Say hello to Arthur Fleck, introduced by Phoenix as a loser whose struggles with mental illness leave him mostly solitary. Arthur is a clown for hire who dreams of doing stand-up comedy. He and his mom (Frances Conroy) live in squalor and obsess over a late-night TV talkfest hosted by Murray Franklin, played by De Niro in a scrappy spin on The King of Comedy‘s comic-turned-kidnapper, Rupert Pupkin. Surprisingly, Arthur finds a love connection with Sophie (a feisty Zazie Beetz), a single mom in his building. What’s a sexy, caring woman doing with Arthur? Yes, the hookup at first is just as unconvincing as it is in the two Scorsese movies to which Joker owes such a massive debt. What matters more here is Arthur’s yearning, which Phoenix plays with a striking, wounded tenderness.

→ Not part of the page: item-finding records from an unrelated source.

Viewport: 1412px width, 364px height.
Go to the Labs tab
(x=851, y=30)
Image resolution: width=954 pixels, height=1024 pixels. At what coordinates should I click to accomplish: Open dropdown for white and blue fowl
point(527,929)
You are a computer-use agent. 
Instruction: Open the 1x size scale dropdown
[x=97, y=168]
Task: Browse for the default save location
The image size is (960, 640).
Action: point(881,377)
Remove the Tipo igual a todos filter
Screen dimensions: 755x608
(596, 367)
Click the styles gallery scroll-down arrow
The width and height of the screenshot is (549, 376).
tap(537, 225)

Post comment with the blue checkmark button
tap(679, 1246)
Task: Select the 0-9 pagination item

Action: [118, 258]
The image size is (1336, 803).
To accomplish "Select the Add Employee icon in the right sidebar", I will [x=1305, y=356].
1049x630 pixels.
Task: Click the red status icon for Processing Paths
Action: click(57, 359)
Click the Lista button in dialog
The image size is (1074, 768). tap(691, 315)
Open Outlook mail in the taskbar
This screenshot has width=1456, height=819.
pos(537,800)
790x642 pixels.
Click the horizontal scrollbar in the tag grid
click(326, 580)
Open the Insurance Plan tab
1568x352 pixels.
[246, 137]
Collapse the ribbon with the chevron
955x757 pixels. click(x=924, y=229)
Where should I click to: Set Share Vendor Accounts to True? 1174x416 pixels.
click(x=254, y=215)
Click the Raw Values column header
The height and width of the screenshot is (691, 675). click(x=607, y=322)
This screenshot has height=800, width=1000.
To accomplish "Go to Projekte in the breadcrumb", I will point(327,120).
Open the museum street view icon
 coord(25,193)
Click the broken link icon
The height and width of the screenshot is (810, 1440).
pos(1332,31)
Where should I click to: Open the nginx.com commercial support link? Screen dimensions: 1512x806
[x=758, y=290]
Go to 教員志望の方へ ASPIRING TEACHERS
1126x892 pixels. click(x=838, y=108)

Phillips, best known for the farcical hijinks of Road Trip, Old School, and the Hangover trilogy, uses the New Hollywood influence to add darker shades to his palette, but he finds a flinty, individual style as the plot progresses. For Phoenix, the challenge is blending Joker’s manic hilarity without shortchanging the clinical depression and Tourette’s-like outbursts that never let up on Arthur’s psyche. How much of the movie is real or in Arthur’s head is up to each viewer. You may laugh with and at this transfixing character, but you can’t laugh him off.
Not surprisingly, the catalyst for Arthur’s transition into a clown prince of crime is violence. The emaciated sad sack (Phoenix lost a reported 52 pounds for the role) is bullied relentlessly, first by punks on the street and later on the subway by Wall Street wolves who think this clown, this mama’s boy, is aching to get his ass kicked. A previously introduced handgun is put to use. And the gut-wrenching, R-rated massacre turns our man in makeup into a tabloid star popular enough to inspire a chorus of masked clowns to march in protest against the rich, repped by mayoral candidate Thomas Wayne (Brett Cullen), the father of Bruce.
The Batman parallels will make you wince, especially when they connect to Arthur’s mother. It’s a momentum dip from which Phillips recovers with a scene that will have audiences arguing for ages. Fleck, invited to appear on Murray Franklin Live, is humiliated by the host until he explosively turns the tables. Is sympathy for this devil another form of advocacy for vigilante justice? Or are Phoenix and Phillips pushing for a fuller understanding of how a victim can morph into a victimizer, an indisputable fact of life that tragically resonates today? As entertainment and provocation, Joker is simply stupendous.